For researchers shaping the next generation of drug molecules, crop protection agents, or advanced materials, the real differentiator often comes down to subtle choices in building blocks. With 4-fluoro-2-methylpyridine, the combination of selectivity, reactivity, stability, and proven utility makes it an attractive candidate well into the future. Whether working on the tenth step of a medicinal chemistry campaign or hunting for that last breakthrough in a process development pilot, this compound stands out as a reliable, thoughtfully engineered option.
This isn’t just a matter of personal experience. Publications in “Journal of Medicinal Chemistry,” “Tetrahedron Letters,” and “Organic Process Research & Development” are stacked with studies where tailored fluorinated pyridines have pushed research forward. In recent years, the use of mono-fluorinated heterocycles like this one has increased, driven by growing recognition that metabolic fate and synthetic accessibility go hand in hand. Many successful drug approvals trace their heritage to careful substitution at previously under-appreciated ring positions, with examples from major global pharmaceutical pipelines.
In academic and industrial collaboration, chemists frequently share data showing the advantages that come with using tailored pyridine derivatives. Reproducing published protocols often becomes easier, leading to fewer surprises and more robust optimization. In patent directories, new intellectual property increasingly focuses on unique combinations of electron-donating and electron-withdrawing groups—just the type that defines this compound.

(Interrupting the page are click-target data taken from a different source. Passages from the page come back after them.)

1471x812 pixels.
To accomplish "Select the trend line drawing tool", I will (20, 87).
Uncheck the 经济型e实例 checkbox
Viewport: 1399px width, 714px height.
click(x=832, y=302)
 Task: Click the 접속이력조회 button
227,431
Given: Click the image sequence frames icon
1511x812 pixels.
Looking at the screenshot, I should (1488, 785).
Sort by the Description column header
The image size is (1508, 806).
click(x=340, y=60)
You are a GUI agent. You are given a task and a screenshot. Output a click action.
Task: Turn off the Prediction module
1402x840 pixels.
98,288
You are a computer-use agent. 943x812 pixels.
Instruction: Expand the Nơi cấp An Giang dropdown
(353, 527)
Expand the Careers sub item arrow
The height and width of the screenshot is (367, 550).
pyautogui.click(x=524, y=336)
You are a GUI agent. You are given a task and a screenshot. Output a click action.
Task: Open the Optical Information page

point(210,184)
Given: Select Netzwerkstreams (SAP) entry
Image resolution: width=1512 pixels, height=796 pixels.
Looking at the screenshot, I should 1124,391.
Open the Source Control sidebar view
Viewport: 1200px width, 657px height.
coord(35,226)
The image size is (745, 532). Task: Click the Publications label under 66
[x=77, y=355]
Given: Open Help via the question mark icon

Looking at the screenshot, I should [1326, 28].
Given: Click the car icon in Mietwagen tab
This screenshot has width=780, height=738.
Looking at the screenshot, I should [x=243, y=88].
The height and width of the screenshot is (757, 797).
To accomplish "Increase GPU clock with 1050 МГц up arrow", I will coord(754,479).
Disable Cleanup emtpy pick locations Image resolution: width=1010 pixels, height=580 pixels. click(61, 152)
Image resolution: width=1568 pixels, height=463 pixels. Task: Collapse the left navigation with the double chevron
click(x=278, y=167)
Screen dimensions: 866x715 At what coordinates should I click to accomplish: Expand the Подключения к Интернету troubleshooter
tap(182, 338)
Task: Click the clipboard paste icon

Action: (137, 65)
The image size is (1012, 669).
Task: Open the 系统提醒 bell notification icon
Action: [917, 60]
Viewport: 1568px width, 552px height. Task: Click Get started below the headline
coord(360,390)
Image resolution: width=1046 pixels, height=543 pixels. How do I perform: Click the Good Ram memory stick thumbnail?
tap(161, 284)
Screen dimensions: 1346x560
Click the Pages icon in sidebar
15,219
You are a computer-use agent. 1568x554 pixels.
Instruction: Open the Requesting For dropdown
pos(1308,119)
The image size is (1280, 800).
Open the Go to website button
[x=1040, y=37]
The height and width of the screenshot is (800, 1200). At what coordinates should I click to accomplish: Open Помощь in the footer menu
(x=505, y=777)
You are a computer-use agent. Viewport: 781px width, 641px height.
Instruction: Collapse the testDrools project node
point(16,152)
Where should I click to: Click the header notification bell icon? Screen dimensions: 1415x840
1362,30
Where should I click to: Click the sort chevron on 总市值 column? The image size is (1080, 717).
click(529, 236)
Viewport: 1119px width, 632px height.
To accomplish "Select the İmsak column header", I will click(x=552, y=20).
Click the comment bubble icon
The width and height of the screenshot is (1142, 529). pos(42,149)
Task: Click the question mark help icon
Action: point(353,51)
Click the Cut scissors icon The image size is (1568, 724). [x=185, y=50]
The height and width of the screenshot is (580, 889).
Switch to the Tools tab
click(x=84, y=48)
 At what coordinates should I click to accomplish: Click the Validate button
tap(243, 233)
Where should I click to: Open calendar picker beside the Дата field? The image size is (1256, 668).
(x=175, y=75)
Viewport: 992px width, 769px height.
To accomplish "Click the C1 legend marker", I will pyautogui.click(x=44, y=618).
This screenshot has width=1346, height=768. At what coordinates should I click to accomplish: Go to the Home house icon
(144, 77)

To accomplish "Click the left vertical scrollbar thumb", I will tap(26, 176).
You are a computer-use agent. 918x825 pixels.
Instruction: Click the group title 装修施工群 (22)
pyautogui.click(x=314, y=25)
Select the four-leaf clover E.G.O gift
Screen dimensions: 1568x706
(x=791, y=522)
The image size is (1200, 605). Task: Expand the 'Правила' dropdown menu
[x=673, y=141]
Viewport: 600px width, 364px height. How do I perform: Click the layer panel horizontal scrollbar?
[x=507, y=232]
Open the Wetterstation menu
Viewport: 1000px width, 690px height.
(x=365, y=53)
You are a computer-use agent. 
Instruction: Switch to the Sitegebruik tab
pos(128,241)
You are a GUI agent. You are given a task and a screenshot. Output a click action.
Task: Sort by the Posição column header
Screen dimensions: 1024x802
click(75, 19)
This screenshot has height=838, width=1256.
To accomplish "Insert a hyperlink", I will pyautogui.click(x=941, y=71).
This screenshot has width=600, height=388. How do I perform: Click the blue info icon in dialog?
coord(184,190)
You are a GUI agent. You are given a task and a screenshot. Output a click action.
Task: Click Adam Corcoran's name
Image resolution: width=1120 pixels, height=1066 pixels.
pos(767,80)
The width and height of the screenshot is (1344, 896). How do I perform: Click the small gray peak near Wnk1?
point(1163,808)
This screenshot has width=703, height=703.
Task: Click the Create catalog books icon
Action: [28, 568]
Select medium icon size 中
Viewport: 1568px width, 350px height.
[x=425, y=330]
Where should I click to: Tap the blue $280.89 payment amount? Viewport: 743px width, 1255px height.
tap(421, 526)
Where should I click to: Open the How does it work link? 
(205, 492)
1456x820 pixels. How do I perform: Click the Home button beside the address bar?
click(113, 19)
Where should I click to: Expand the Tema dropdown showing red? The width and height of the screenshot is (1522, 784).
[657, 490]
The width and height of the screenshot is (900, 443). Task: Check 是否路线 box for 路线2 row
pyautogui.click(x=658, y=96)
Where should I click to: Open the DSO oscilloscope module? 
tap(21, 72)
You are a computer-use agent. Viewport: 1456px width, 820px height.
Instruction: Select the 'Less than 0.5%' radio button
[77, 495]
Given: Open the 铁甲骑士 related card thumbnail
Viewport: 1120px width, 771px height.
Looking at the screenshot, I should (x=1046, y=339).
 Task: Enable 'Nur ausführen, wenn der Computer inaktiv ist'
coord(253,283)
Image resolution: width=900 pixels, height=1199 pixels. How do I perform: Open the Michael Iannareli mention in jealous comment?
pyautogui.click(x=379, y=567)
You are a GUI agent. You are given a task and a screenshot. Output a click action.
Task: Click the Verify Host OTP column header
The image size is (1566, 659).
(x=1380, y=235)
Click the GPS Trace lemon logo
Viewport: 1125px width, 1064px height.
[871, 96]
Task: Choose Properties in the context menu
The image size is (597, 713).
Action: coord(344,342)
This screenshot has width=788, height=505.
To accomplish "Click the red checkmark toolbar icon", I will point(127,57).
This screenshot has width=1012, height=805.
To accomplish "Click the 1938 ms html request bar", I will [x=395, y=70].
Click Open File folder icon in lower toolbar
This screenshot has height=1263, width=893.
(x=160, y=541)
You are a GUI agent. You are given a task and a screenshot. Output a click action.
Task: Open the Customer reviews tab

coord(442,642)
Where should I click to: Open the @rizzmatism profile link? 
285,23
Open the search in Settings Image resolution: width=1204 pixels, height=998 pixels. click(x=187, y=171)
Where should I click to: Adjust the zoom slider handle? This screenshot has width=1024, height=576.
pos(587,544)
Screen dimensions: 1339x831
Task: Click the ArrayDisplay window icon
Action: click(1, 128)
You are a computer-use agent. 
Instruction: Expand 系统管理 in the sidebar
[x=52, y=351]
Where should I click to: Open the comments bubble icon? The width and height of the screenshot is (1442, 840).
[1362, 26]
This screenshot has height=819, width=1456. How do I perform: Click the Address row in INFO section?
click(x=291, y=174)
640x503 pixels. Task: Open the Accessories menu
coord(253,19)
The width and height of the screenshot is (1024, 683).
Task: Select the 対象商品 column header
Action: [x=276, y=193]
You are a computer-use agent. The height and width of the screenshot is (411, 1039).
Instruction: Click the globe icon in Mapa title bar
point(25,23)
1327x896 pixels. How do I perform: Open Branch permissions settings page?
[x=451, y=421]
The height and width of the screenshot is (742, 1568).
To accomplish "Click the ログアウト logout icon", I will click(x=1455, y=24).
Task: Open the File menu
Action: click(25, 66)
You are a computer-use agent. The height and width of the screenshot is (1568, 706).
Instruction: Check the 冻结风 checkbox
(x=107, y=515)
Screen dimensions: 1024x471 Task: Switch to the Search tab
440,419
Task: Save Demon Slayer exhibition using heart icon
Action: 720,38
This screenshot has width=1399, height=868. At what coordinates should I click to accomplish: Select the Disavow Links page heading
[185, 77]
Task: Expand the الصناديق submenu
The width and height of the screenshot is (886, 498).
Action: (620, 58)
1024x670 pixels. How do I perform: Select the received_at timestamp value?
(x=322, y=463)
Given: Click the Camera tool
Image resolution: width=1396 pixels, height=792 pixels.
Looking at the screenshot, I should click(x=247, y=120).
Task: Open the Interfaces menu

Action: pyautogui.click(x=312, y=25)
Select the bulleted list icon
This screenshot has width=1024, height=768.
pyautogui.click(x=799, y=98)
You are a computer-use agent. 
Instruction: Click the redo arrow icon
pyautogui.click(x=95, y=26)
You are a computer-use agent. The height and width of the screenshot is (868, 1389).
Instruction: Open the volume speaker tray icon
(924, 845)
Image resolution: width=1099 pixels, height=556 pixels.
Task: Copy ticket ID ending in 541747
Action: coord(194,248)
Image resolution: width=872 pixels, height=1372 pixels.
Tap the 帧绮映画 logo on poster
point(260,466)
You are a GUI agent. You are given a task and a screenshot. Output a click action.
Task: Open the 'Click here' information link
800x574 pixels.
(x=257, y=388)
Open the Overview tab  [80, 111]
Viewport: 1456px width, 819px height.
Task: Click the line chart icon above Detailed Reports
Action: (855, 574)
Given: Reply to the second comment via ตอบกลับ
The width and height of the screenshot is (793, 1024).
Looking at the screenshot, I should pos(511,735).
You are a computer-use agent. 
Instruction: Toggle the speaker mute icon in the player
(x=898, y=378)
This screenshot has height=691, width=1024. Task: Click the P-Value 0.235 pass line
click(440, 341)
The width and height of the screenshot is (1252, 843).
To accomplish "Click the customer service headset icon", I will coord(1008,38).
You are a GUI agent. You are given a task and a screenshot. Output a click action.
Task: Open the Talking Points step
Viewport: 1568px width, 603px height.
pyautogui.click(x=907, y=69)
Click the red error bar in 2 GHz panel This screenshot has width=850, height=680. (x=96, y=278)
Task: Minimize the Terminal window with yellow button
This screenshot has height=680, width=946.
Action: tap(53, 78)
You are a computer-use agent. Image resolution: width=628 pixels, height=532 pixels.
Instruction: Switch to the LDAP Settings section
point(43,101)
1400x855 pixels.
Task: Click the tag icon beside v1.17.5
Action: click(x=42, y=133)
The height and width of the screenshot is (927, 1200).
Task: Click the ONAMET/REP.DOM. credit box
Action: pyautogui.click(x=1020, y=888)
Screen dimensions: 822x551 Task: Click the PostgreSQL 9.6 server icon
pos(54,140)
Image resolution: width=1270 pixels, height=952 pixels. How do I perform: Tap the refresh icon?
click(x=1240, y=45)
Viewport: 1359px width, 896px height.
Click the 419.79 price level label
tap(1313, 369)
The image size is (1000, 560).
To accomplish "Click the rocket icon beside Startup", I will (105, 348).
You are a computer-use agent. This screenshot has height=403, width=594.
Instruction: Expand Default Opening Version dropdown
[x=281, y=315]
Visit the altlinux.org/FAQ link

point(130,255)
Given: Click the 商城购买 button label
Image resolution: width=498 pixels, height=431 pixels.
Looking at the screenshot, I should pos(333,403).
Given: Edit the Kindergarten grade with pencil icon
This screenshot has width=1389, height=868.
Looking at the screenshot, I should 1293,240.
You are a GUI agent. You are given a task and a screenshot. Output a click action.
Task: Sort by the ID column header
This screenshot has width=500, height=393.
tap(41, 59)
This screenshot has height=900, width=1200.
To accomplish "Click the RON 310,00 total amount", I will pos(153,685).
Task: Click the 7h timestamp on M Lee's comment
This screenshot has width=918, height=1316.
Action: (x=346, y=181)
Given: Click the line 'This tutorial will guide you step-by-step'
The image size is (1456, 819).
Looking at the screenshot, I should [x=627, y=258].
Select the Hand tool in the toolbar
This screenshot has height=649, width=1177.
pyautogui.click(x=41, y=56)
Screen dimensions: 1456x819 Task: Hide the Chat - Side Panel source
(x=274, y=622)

The history of chemical synthesis is a story of iterative improvement. By choosing precise, thoughtfully substituted building blocks, chemists have unlocked everything from new classes of medicines to better crop protection and smarter functional materials. The specifics may shift year by year, but the underlying need remains: reagents that deliver on their promise, giving creative scientists the flexibility and reliability they demand. 4-fluoro-2-methylpyridine fits squarely into this need, not just as a theoretical curiosity but as a tool that brings new ideas to life with less fuss and more control.
No matter which sector you work in—bench scale, pilot plant, or exploratory research—the edge granted by molecules like this translates into real-world results: faster synthesis, cleaner products, improved margins, and a straighter line from inspiration to innovation. Each time a successful molecule makes it closer to market, the decisions made at the building-block level echo all the way up the development chain.
For those who spend each day doing the hard work of molecular construction, small details turn out to have outsized influence. A few atoms here or there, a tweak to a ring structure—sometimes that’s all it takes to crack some of the toughest problems in chemistry. In the ever-evolving landscape of synthetic science, 4-fluoro-2-methylpyridine showcases what happens when strategic thinking meets persistent effort. It’s not only about what happens in the flask, but about bringing reliability, performance, and ingenuity together where they’re most needed. Anyone searching for a well-balanced, high-performing pyridine to unlock the next stage in their project will find plenty to appreciate in this versatile compound.